* [EXERCISE INSTRUCTIONS] Output, exactly and in full, the entries that appear below.

[EXTRACTED RECORDS]

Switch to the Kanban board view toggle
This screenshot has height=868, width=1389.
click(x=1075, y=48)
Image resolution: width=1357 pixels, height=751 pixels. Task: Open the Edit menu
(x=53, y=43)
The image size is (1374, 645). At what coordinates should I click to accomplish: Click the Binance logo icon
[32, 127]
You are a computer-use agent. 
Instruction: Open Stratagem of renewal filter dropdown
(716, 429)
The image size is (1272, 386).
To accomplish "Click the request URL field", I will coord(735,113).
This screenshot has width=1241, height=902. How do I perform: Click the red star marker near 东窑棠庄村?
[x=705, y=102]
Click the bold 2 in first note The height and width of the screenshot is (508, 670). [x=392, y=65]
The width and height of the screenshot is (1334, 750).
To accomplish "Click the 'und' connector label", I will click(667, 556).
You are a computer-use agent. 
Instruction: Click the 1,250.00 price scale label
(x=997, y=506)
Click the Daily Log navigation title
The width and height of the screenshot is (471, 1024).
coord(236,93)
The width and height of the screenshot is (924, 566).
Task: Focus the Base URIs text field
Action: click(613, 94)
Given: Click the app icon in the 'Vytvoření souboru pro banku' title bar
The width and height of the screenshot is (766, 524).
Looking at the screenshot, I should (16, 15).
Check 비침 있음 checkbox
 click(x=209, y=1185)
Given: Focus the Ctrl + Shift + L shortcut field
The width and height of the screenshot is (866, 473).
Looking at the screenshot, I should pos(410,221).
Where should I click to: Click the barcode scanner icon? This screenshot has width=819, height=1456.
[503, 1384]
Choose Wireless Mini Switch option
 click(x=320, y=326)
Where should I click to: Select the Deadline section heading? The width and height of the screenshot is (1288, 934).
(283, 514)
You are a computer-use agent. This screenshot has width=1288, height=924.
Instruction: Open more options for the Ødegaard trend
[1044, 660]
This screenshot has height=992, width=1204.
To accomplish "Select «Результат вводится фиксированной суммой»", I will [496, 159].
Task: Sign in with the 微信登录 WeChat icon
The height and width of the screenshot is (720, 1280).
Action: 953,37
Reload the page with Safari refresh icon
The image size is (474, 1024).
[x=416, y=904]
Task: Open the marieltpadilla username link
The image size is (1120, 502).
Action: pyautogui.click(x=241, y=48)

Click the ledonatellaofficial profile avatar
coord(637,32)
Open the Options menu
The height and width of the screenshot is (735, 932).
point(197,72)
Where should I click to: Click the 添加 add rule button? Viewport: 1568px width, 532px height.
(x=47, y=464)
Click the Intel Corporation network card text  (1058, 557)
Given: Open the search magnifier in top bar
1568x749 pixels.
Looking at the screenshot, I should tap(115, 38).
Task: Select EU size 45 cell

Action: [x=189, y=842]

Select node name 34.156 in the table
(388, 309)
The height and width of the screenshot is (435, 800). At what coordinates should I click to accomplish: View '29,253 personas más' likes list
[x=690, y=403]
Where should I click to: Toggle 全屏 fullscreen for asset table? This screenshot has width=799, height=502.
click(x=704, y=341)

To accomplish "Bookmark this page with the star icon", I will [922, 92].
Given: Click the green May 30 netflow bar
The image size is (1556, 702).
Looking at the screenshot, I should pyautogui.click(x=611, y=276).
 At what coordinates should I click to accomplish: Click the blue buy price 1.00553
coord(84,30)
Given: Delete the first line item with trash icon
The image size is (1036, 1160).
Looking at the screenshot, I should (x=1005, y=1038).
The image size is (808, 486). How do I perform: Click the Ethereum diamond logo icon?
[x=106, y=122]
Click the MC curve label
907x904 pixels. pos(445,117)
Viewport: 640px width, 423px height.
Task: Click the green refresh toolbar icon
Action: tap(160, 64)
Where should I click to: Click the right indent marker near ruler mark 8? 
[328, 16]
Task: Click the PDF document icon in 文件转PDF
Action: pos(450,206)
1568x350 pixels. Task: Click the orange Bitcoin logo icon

[/EXTRACTED RECORDS]

* [RESULT FOR THIS EXERCISE]
Switch to the Kanban board view toggle
This screenshot has height=868, width=1389.
click(x=1075, y=48)
Image resolution: width=1357 pixels, height=751 pixels. Task: Open the Edit menu
(x=53, y=43)
The image size is (1374, 645). At what coordinates should I click to accomplish: Click the Binance logo icon
[32, 127]
You are a computer-use agent. 
Instruction: Open Stratagem of renewal filter dropdown
(716, 429)
The image size is (1272, 386).
To accomplish "Click the request URL field", I will coord(735,113).
This screenshot has width=1241, height=902. How do I perform: Click the red star marker near 东窑棠庄村?
[x=705, y=102]
Click the bold 2 in first note The height and width of the screenshot is (508, 670). [x=392, y=65]
The width and height of the screenshot is (1334, 750).
To accomplish "Click the 'und' connector label", I will click(667, 556).
You are a computer-use agent. 
Instruction: Click the 1,250.00 price scale label
(x=997, y=506)
Click the Daily Log navigation title
The width and height of the screenshot is (471, 1024).
coord(236,93)
The width and height of the screenshot is (924, 566).
Task: Focus the Base URIs text field
Action: click(613, 94)
Given: Click the app icon in the 'Vytvoření souboru pro banku' title bar
The width and height of the screenshot is (766, 524).
Looking at the screenshot, I should (16, 15).
Check 비침 있음 checkbox
 click(x=209, y=1185)
Given: Focus the Ctrl + Shift + L shortcut field
The width and height of the screenshot is (866, 473).
Looking at the screenshot, I should pos(410,221).
Where should I click to: Click the barcode scanner icon? This screenshot has width=819, height=1456.
[503, 1384]
Choose Wireless Mini Switch option
 click(x=320, y=326)
Where should I click to: Select the Deadline section heading? The width and height of the screenshot is (1288, 934).
(283, 514)
You are a computer-use agent. This screenshot has width=1288, height=924.
Instruction: Open more options for the Ødegaard trend
[1044, 660]
This screenshot has height=992, width=1204.
To accomplish "Select «Результат вводится фиксированной суммой»", I will [496, 159].
Task: Sign in with the 微信登录 WeChat icon
The height and width of the screenshot is (720, 1280).
Action: 953,37
Reload the page with Safari refresh icon
The image size is (474, 1024).
[x=416, y=904]
Task: Open the marieltpadilla username link
The image size is (1120, 502).
Action: pyautogui.click(x=241, y=48)

Click the ledonatellaofficial profile avatar
coord(637,32)
Open the Options menu
The height and width of the screenshot is (735, 932).
point(197,72)
Where should I click to: Click the 添加 add rule button? Viewport: 1568px width, 532px height.
(x=47, y=464)
Click the Intel Corporation network card text  (1058, 557)
Given: Open the search magnifier in top bar
1568x749 pixels.
Looking at the screenshot, I should tap(115, 38).
Task: Select EU size 45 cell

Action: [x=189, y=842]

Select node name 34.156 in the table
(388, 309)
The height and width of the screenshot is (435, 800). At what coordinates should I click to accomplish: View '29,253 personas más' likes list
[x=690, y=403]
Where should I click to: Toggle 全屏 fullscreen for asset table? This screenshot has width=799, height=502.
click(x=704, y=341)

To accomplish "Bookmark this page with the star icon", I will [922, 92].
Given: Click the green May 30 netflow bar
The image size is (1556, 702).
Looking at the screenshot, I should pyautogui.click(x=611, y=276).
 At what coordinates should I click to accomplish: Click the blue buy price 1.00553
coord(84,30)
Given: Delete the first line item with trash icon
The image size is (1036, 1160).
Looking at the screenshot, I should (x=1005, y=1038).
The image size is (808, 486). How do I perform: Click the Ethereum diamond logo icon?
[x=106, y=122]
Click the MC curve label
907x904 pixels. pos(445,117)
Viewport: 640px width, 423px height.
Task: Click the green refresh toolbar icon
Action: tap(160, 64)
Where should I click to: Click the right indent marker near ruler mark 8? 
[328, 16]
Task: Click the PDF document icon in 文件转PDF
Action: pos(450,206)
1568x350 pixels. Task: Click the orange Bitcoin logo icon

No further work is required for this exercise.